Les protestations allemandes ont été relayées par de grandes manifestations en faveur de la paix et anti-OTAN à Paris et à Prague (4 et 5 septembre) – les débuts d’une résistance européenne tant attendue au bellicisme dominant de l’UE et de l’OTAN.

L’Allemagne se protège face aux états-Unis

Jusqu’au début de l’opération militaire russe en Ukraine, l’Allemagne et la France étaient officiellement favorables à une solution diplomatique à la crise. Le chef de la marine allemande de l’époque, Kay-Achim Heino Schonbach, a déclaré en janvier, avant de démissionner, que Poutine méritait "le respect sur la base de l’égalité", exprimant le point de vue d’une grande partie de l’establishment allemand, y compris l’ancien chef de l’armée allemande Harald Kujat. Même Annalena Baerbock a convenu à l’époque que la politique allemande était de ne jamais envoyer d’armes militaires dans les zones de conflit (The Guardian, 17 janvier 2022). Non pas que l’Allemagne ou la France aient jamais honoré les deux traités de cessez-le-feu de Minsk qu’elles ont signés avec Moscou et Kyiv, mais sur le papier au moins, elles ont rejeté la guerre.

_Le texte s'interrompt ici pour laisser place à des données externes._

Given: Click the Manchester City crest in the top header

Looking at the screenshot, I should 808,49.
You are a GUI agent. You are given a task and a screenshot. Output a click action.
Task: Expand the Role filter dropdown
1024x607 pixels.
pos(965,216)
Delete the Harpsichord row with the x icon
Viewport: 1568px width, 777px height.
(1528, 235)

Alors que le mandataire ukrainien de l’OTAN intensifiait son bombardement de la population russe du Donbass début février, les États-Unis ont exercé une énorme pression sur l’Allemagne pour qu’elle coupe les liens avec la Russie. Biden a dit sans ambages au chancelier Scholz que les États-Unis fermeraient Nordstream 2 : « Nous, nous y mettrons fin... Je vous promets que nous pourrons le faire », a-t-il déclaré. Cette menace d’ingérence a marqué un tournant.

Les États-Unis ont toujours 40 000 soldats sur le sol allemand (Voltairenet, 16 février) – plus qu’ils n’en gardent dans tout autre pays à l’exception du Japon, l’autre puissance vaincue de la Seconde Guerre mondiale – avec son QG de commandement européen à Stuttgart. L’Allemagne a clairement senti qu’elle n’avait d’autre choix que de sacrifier son partenariat vital avec la Russie.

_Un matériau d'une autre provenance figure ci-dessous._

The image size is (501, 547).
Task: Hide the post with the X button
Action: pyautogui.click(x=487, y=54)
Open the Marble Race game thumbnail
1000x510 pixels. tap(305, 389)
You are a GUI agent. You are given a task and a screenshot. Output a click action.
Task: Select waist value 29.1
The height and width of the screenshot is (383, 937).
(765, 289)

Pour l’instant, l’ambiguïté stratégique de l’Allemagne entre l’Est et l’Ouest est levée. Cela représente peut-être la plus grande victoire des États-Unis dans la fomentation de la guerre contre l’Ukraine : resserrer l’unité du bloc de l’OTAN et affaiblir son rival allemand, en préparation de sa plus grande guerre avec la Chine.

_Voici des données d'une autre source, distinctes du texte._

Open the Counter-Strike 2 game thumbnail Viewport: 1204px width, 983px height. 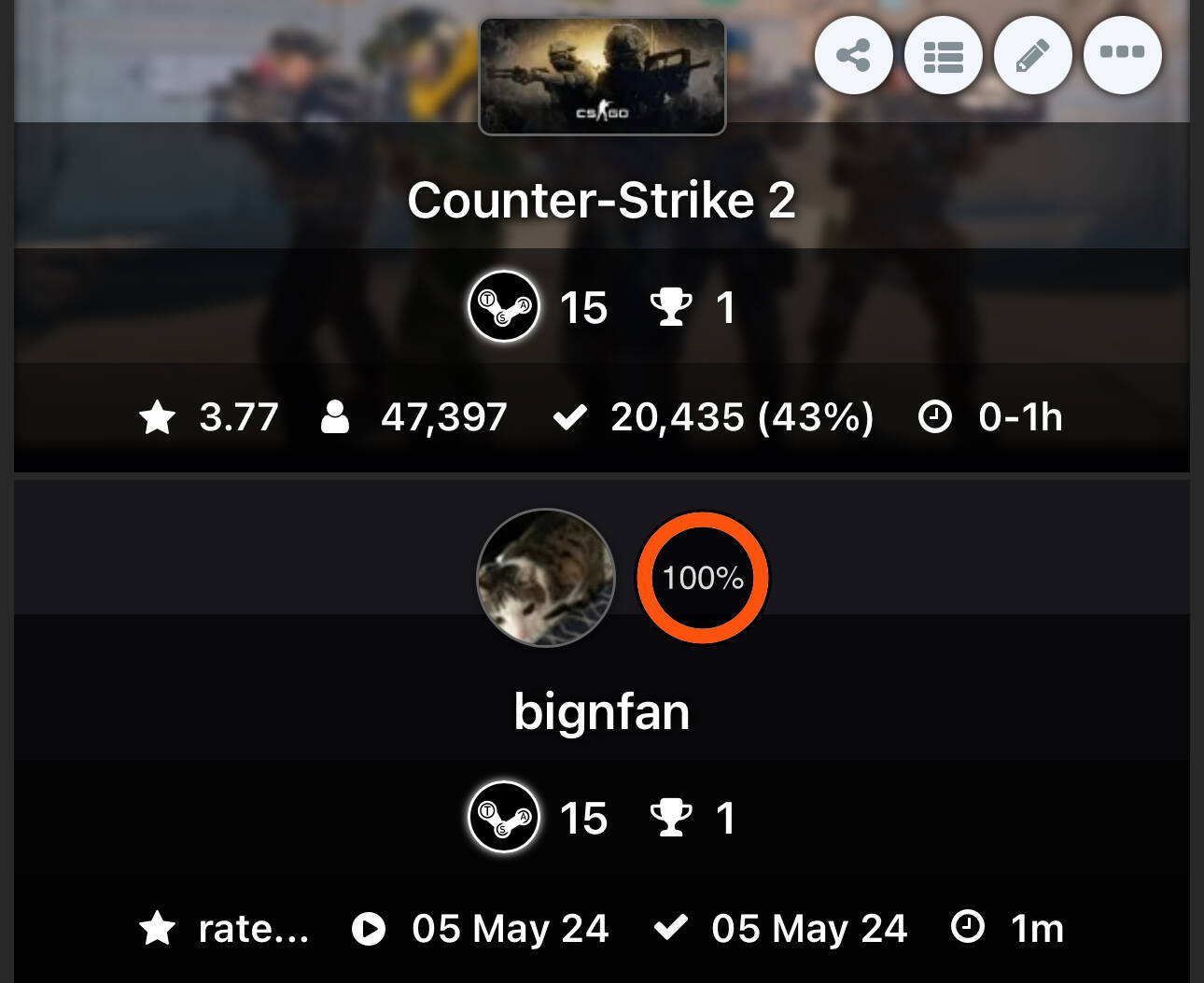602,77
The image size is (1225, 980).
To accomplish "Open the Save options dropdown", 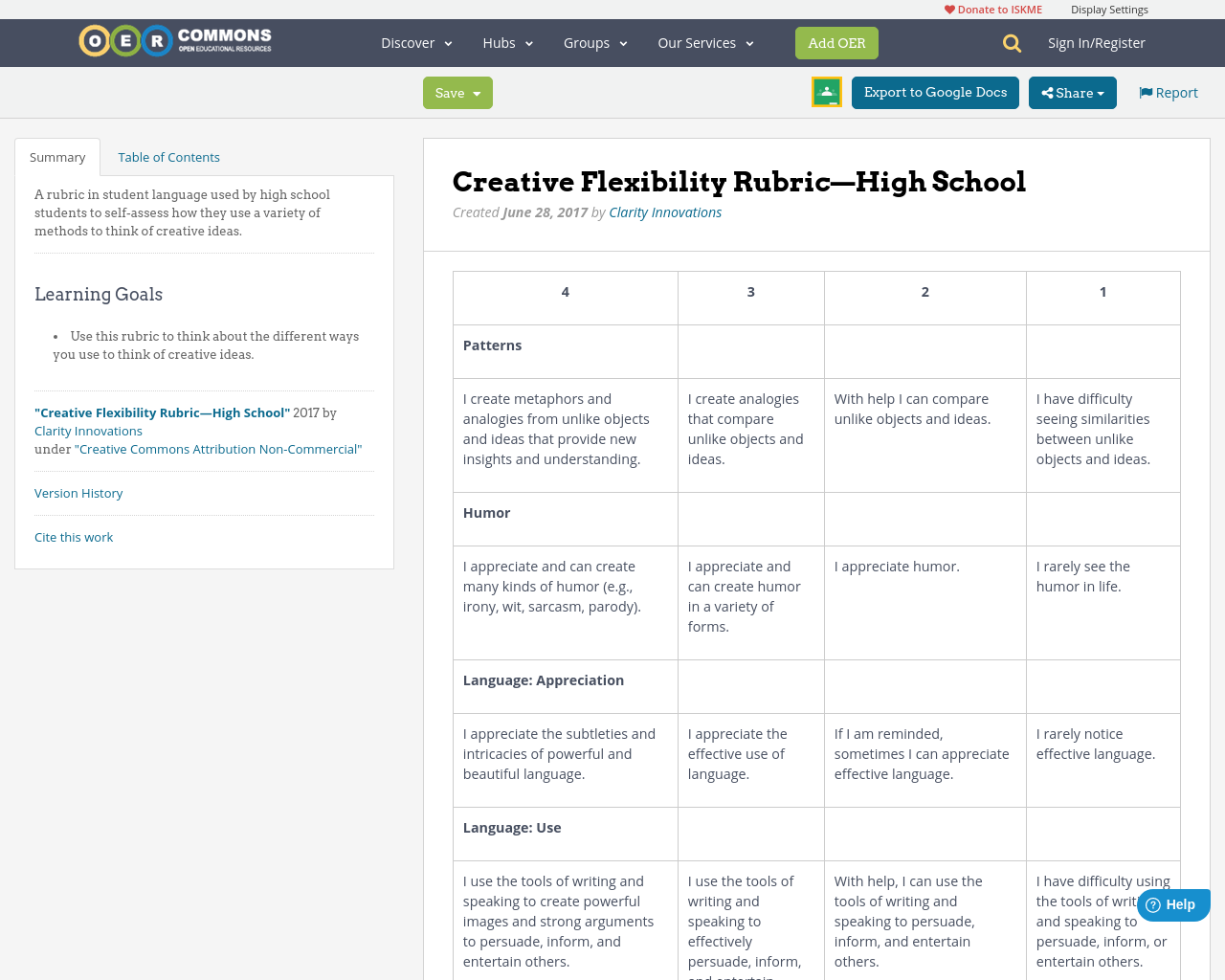I will (x=477, y=92).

Le Correspondant socialiste a souligné plus tôt cette année (Commentaire du lundi TSC, 21 février) que la seule façon pour les États-Unis d’y parvenir était « de provoquer la Russie dans une guerre contre l’Ukraine, et ensuite de prétendre que l’OTAN doit s’unir face à la Russie. l’agression, arguant que la nécessité militaire doit l’emporter sur les intérêts économiques de l’Allemagne ».

Comme l’a expliqué le Parti communiste allemand : « Le capital monopoliste allemand a traditionnellement considéré le capital américain comme un rival. Mais pour le moment, l’adhésion totale à la position américaine sur la guerre en Ukraine – pas de paix négociée, armes à Kiev, découplage de l’économie russe quel qu’en soit le coût économique – est le consensus officiel à travers la politique "officielle" allemande et la ligne suivie en public par les grandes entreprises et les dirigeants syndicaux aussi » (Morning Star, 31 août).

Alors que l’Allemagne s’est pour l’instant inclinée devant la puissance des EU, elle ne sera pas contenue éternellement. Le nouveau budget d’armement massif de 100 milliards d’euros du régime – apporté sur ordre des États-Unis pour s’assurer que l’Allemagne s’engage pleinement dans les objectifs de guerre étasuniens – créera un monstre armé que même les États-Unis auront finalement du mal à contrôler.

Déjà cinquième plus grand exportateur d’armes au monde, l’impérialisme allemand a une histoire d’expansion militaire rapide menant à des guerres cataclysmiques. Pourtant, les États-Unis sont suffisamment désespérés pour risquer la montée du militarisme allemand afin de vaincre la Russie, puis la Chine.

Pendant ce temps, en Allemagne, certains politiciens de premier plan du parti Die Linke veulent que la gauche reste à l’écart du mouvement de protestation, craignant une implication de l’extrême droite. Mais seule une campagne menée par la gauche pourra faire pression pour rétablir les liens avec la Russie et empêcher l’expansion militaire allemande.